- Opening Delimiter -

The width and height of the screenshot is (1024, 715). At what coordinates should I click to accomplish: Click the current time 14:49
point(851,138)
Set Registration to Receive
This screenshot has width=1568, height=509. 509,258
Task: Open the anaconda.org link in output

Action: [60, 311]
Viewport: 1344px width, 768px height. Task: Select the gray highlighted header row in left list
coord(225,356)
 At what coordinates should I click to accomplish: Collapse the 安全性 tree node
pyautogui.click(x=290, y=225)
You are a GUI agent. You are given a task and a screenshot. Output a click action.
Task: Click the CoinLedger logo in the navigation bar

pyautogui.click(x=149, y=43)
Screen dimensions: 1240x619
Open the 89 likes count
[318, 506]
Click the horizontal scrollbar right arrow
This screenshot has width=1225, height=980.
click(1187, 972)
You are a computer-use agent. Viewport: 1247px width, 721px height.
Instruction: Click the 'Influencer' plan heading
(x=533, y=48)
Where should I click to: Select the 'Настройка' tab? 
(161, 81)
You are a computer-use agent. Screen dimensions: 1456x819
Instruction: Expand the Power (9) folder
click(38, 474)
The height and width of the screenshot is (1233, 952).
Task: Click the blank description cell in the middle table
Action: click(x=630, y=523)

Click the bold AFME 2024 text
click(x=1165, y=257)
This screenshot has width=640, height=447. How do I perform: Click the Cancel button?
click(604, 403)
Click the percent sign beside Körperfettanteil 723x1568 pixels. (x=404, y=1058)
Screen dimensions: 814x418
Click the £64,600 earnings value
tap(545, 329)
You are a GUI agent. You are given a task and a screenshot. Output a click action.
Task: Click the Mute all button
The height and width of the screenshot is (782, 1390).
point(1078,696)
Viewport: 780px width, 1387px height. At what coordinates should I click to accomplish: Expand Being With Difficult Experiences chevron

- Closing Delimiter -

## Activity
Write out again only the lines from the one with "Task: Click the Mute all button" through the last line of the records above. Keep every word as it stands.

## Answer box
Task: Click the Mute all button
The height and width of the screenshot is (782, 1390).
point(1078,696)
Viewport: 780px width, 1387px height. At what coordinates should I click to accomplish: Expand Being With Difficult Experiences chevron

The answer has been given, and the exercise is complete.